The Samoan Submission Machine didn't get much offense in, but even when he did, it went unnoticed. The announcers, Michael Hayes and Jonathan Coachman, didn't bother talking much about what Joe did in the ring.
An upcoming XFL game and The Radicalz's internal issues were the more pressing topics.
Joe suffered kicks to the back and chops to the chest. In the match's biggest moment, Rios flipped over the ring ropes onto Joe, who stood out on the floor.
The lone highlight on Joe's end was a belly-to-belly suplex with plenty of snap. It was not something anyone would have really noticed at the time, as it was just one great move lost in a glorified squash bout. Armed with hindsight now, though, it seems to have been a harbinger of Joe's excellence.
WWE didn't see enough in the match to keep Joe on TV. The developmental system awaited him again.
Given the Gold, Shown the Door
Less than two weeks after battling Rios, Joe defeated Christopher Daniels for the UPW Heavyweight Championship.
Daniels would end up being one of the other most famous UPW stars. Luckily, later he and Joe continued their series of battles as part of TNA and often created magic together.

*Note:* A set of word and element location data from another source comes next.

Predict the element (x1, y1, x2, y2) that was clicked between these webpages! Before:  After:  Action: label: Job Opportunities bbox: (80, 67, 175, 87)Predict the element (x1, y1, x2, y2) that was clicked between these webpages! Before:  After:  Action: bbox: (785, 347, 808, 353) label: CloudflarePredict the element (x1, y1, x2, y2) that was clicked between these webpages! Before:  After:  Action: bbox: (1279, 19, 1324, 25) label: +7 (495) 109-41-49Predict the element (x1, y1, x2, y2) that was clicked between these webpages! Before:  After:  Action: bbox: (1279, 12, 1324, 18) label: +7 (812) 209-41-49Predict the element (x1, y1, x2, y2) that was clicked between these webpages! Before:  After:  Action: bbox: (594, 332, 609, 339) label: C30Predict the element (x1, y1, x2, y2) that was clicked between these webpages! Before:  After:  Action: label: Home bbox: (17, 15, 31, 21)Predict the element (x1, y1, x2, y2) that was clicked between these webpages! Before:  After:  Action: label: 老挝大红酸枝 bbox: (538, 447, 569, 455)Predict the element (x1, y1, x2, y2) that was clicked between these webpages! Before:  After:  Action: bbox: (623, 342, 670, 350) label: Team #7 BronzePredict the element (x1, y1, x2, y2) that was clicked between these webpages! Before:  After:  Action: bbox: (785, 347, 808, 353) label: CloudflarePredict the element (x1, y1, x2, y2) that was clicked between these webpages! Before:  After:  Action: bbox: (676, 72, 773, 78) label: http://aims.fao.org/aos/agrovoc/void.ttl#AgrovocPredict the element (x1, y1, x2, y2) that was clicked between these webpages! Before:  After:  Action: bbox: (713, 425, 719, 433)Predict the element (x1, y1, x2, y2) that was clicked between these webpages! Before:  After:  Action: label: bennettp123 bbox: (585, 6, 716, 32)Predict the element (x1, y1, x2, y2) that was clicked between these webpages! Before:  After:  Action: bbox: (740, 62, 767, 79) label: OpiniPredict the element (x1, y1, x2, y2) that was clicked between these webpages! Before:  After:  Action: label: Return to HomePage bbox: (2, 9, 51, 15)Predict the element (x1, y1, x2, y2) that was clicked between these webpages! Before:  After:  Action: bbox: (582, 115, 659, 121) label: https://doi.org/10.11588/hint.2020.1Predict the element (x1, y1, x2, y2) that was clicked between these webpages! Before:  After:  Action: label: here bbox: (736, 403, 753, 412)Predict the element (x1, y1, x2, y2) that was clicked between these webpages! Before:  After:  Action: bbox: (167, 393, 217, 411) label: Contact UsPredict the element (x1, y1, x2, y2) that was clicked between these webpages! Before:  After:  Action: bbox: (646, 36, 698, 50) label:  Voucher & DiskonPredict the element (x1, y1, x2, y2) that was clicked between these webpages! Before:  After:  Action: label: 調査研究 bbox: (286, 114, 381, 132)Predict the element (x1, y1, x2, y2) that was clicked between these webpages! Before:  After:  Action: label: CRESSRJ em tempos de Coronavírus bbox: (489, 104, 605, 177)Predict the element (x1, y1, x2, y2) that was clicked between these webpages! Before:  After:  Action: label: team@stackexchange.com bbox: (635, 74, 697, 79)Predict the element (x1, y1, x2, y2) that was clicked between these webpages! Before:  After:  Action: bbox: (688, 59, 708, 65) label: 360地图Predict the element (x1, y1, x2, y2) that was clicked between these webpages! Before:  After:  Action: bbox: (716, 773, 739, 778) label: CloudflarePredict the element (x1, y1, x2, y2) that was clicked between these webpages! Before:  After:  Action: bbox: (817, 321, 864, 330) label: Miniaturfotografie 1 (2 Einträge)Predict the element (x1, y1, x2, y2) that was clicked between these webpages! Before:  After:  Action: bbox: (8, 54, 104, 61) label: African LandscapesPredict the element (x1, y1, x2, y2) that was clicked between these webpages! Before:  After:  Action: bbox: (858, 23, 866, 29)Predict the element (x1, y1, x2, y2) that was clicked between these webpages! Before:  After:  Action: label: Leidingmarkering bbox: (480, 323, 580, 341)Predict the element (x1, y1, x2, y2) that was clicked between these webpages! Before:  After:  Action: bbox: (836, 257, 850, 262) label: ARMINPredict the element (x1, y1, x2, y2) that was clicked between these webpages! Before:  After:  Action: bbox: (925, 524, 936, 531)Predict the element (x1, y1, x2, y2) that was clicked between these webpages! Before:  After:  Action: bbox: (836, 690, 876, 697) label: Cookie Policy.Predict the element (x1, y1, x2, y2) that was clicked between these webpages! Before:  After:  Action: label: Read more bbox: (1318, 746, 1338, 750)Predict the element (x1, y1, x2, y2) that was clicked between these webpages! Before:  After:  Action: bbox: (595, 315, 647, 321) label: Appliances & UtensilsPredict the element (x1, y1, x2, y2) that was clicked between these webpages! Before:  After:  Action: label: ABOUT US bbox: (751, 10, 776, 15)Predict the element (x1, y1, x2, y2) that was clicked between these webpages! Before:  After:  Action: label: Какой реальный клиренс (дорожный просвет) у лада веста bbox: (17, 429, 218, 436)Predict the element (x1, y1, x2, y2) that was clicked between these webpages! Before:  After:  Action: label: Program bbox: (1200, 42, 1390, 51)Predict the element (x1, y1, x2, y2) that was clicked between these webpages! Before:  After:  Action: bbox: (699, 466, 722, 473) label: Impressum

When Joe knocked off Daniels for the developmental belt in 2001, that title's history (h/t Wrestling-Titles.com) was not a who's who of wrestling greats. However, Joe's fellow UPW alum, Cena, had won it a year before he did.
Joe was tasked with being UPW's top champion for most of 2001. A year later, he was still wading through the developmental system, with WWE not yet convinced he was ready for the big time. Not long after losing out to Daniels as he attempted to begin his second reign, he was gone.
WWE brass didn't see a promising future ahead of him.
Joe told WWE.com that Jim Ross said to him, "We know what we're looking for [at WWE] in terms of talent, and you're not it." The powerhouse would then go on to compile a resume that made his doubters look foolish.
Japan awaited him after the split with WWE, and so did a burgeoning Ring of Honor and later TNA. Titles, critical acclaim and awards came flooding in.
Fast-forward to 2015, and Joe is now a part of WWE again, no longer sporting the rusty-blond look, no longer an unknown grappler. He outdid his previous stint by just showing up at NXT and staring down Kevin Owens. Next on his to-do list is improving his WWE win-loss record and continuing to prove his doubters wrong.